My April in Mustarinda residency

I applied to Mustarinda residency in Kainuu, Eastern Finland, to work on a book manuscript about postgrowth work and livelihoods and my ethnographic fieldwork since late 2016. Mustarinda residency is managed by the Mustarinda Association, which recently won a state art prize for multidisciplinary art. When I was accepted, the prospect of publishing an academic book became more real. Perhaps after April 2022 I could approach publishing houses with a solid table of contents and a text extract.

Past two years have been difficult with the pandemic. Past two months have been difficult with a war in Europe. As a result, it was not easy to tear myself off from my regular life. But I managed, and on April 1st I arrived in Paljakanvaara, where the residency is placed. In addition to an interrupted focus on my work, I have exercised a lot. During past 4 weeks I have moved my body more than I have during the past two years: yoga, cross-country skiing, snowshoeing, walking on the road between waist-high snow banks, lingering in the snowy forest on well-treaded paths, and climbing up and down the Paljakanvaara sightseeing tower.

One corner of the Mustardina house in the middle of a lot of spring snow. Drawing by Eeva.

There are so many things to be grateful for in Mustarinda: the carefully planned and managed premises for post-fossils futures; previous Mustarinda actives, volunteers, house keepers and residents who have taken care of them; functioning spaces and the instructions how to use them; the incredible Paljakanvaara and its forests; silence broken only by the sound of birds and people walking in their rustling outdoor clothes (and their talk); the daily rhythm dictated merely by my own choices.

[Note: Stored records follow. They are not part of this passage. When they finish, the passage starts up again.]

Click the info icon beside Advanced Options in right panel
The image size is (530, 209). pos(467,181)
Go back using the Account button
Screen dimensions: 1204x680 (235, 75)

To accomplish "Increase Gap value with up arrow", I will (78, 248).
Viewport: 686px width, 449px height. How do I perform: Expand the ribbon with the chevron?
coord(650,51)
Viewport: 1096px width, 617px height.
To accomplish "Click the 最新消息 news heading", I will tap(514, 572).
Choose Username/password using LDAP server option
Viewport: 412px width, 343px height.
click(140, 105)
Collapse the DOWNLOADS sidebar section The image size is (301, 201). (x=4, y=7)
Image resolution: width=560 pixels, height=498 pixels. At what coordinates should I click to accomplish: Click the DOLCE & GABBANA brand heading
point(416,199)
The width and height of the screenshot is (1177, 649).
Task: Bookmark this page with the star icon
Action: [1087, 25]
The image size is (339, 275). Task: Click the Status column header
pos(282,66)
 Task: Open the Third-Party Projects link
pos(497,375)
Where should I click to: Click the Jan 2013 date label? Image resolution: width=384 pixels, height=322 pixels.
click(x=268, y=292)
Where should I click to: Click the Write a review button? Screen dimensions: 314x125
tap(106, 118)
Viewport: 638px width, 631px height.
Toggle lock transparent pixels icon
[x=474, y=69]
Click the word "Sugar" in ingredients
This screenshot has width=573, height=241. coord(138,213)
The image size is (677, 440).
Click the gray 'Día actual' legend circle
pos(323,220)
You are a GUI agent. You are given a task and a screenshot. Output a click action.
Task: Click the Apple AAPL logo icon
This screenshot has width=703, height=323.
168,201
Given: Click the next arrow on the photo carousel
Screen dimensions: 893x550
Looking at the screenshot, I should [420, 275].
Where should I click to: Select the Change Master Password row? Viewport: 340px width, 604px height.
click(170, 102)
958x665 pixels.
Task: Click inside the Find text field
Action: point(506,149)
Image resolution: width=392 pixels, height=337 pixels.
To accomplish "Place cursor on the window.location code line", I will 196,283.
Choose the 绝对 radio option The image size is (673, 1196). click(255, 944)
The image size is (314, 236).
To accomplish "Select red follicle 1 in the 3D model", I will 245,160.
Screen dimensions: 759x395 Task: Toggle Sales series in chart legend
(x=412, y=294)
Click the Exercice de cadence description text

But beyond all, I am grateful for my April co-residents, including the two house keepers. I had no idea on April 1st that this group of people would mean so much to me on April 26th. We have laughed a lot, cried a little too, shared stories and food, screened many (interesting) films during nights, developed inside jokes, gone to sauna and trips, exhibited work in progress, and commented each others’ work. In just less than a month, friendships developed–most likely for life.